MDAnalysis is a Python library to analyze molecular dynamics simulations.
https://mdanalysis.org
Other
1.28k stars 642 forks source link

Add energy readers to the Auxiliary module #3714

Open BFedder opened 2 years ago

BFedder commented 2 years ago

Is your feature request related to a problem?

In molecular dynamics simulations, users frequently have to inspect energy-like terms such as potential or kinetic energy, temperature, or pressure. This is so common a task that even small inefficiencies add up. Currently, users have to create intermediate files from their MD simulation's output files to obtain plottable data, and this quickly becomes cumbersome when multiple terms are to be inspected. Being able to read in the energy output files directly would make this more convenient.

Describe the solution you'd like

I suggest that new energy file readers should be written as part of the auxiliary module. MDAnalysis' AuxReaders allow the association of non-trajectory data with trajectory timesteps and seem like a good fit for this purpose. In addition to reading the energy files and making their contents available to users without the need to write intermediate files, the framework would allow association of energy data to trajectories for further analyses.

I'm picturing an implementation of these new energy readers similar to the following (based on a hypothetical EDR file reader for GROMACS output)

# Data is read from files by Energy Readers
aux = MDAnalysis.auxiliary.EDR.EDRReader("ener.edr")

# The EDRReader populates an attribute to communicate which energy terms are present in the file
aux.terms

# Energy data can be added to trajectories one at a time
u = mda.Universe(foo, bar)
u.trajectory.add_auxiliary(auxname="epot", auxterm="Potential", auxdata=aux)

# Alternatively, adding multiple terms or all terms at the same time is possible
u.trajectory.add_auxiliary(auxname=["epot", "temp"], auxterm=["Potential", "Temperature"], auxdata=aux)
u.trajectory.add_auxiliary(auxterm=aux.terms, auxdata=aux)

# The loaded energy data can then be used, for example, to select frames based on criteria as such:
selected_frames = np.array([ts.frame for ts in u.trajectory if ts.aux.epot < some_threshold])

# This can then be used for trajectory slicing to yield trajectory subsets for further work
subset = u.trajectory[selected_frames]

# The energy readers can also be used to merely "unpack" energy data for plotting without assignment to trajectories
epot = aux.unpack("Potential")
bond_terms, angle_terms = aux.unpack(["Bond", "Angle"])

Overall, new AuxReaders for energy files produced by GROMACS, Amber, NAMD, or OpenMM might be interesting. OpenMM's StateDataReporters produce CSV files as output. Generalising this to a CSV AuxReader would be useful.

Moving away from energy files, a general NumPy array AuxReader would also be very interesting. It would allow great flexibility of the kind of data users could associate with trajectories, allowing for example the direct association of Analysis results like RMSD calculations to trajectories.

Additional context

EDR Reader Issue: #3629. NumPy Reader Issue: #3750

The user guide has a great explanation of how the aux system currently works.

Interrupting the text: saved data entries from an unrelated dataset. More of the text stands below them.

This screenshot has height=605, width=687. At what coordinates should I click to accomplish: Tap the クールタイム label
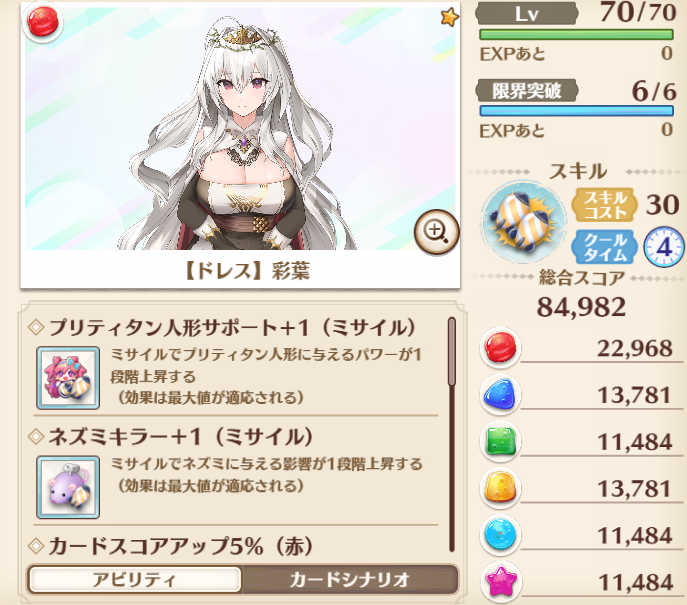point(605,247)
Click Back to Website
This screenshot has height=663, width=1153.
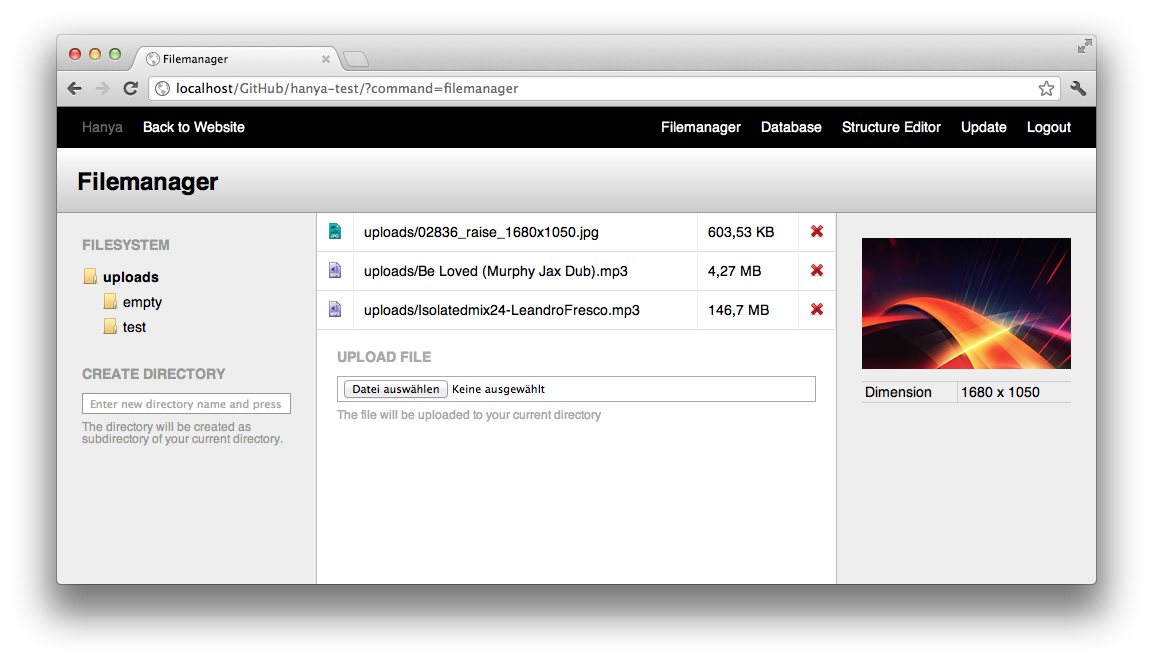193,127
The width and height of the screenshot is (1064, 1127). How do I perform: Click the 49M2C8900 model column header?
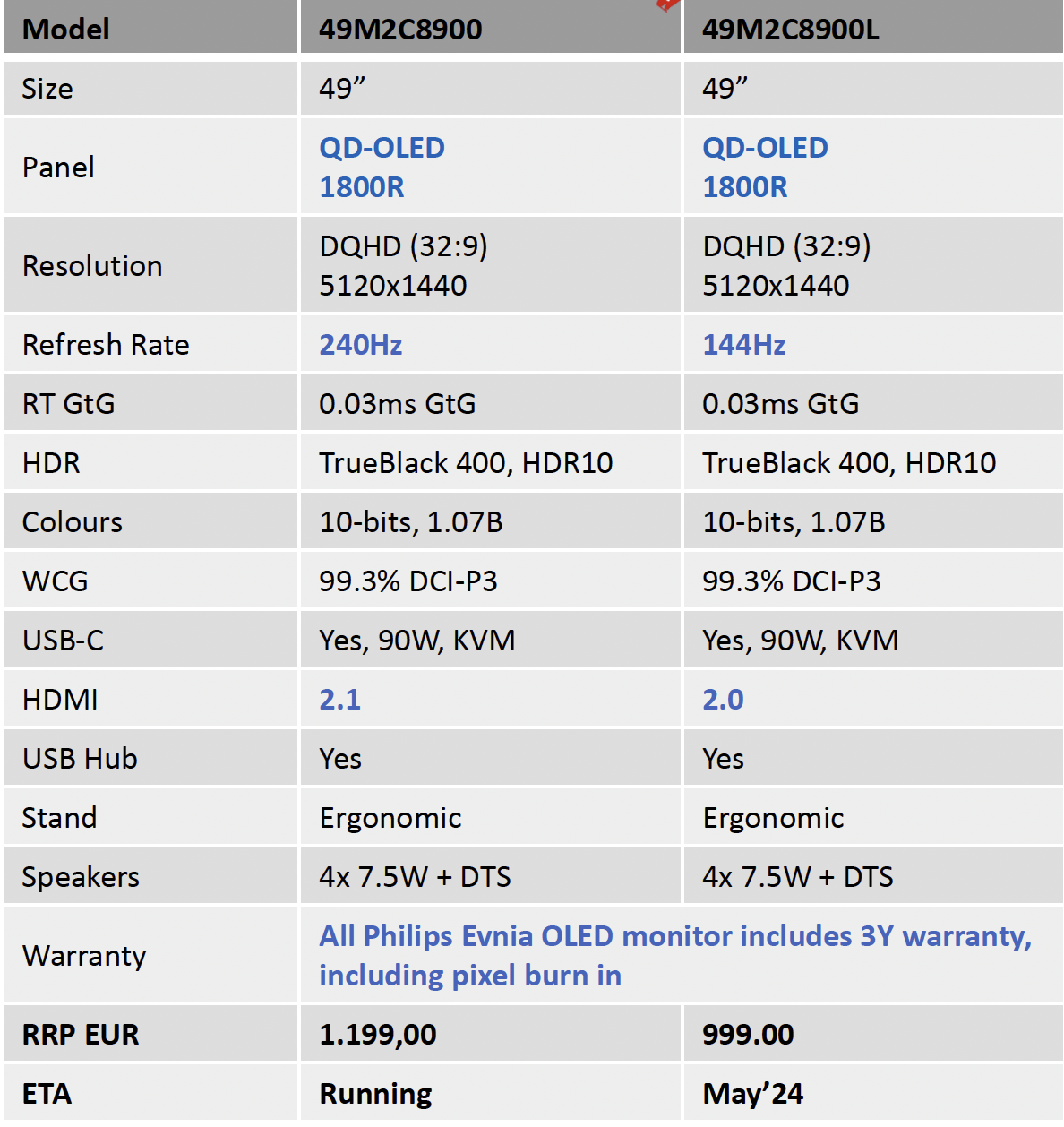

orbeckst commented 2 years ago

The content of this issue already almost makes your first blog post. Perhaps add a section on how you plan to tackle the project, what you want to prioritize and why, and a timeline, and you have your first post!

Issue #3629 can be the "EDR" issue, which collects anything specific to the EDRReader. I would use this issue for more abstract discussions about the general user interface and as a way to link your project together.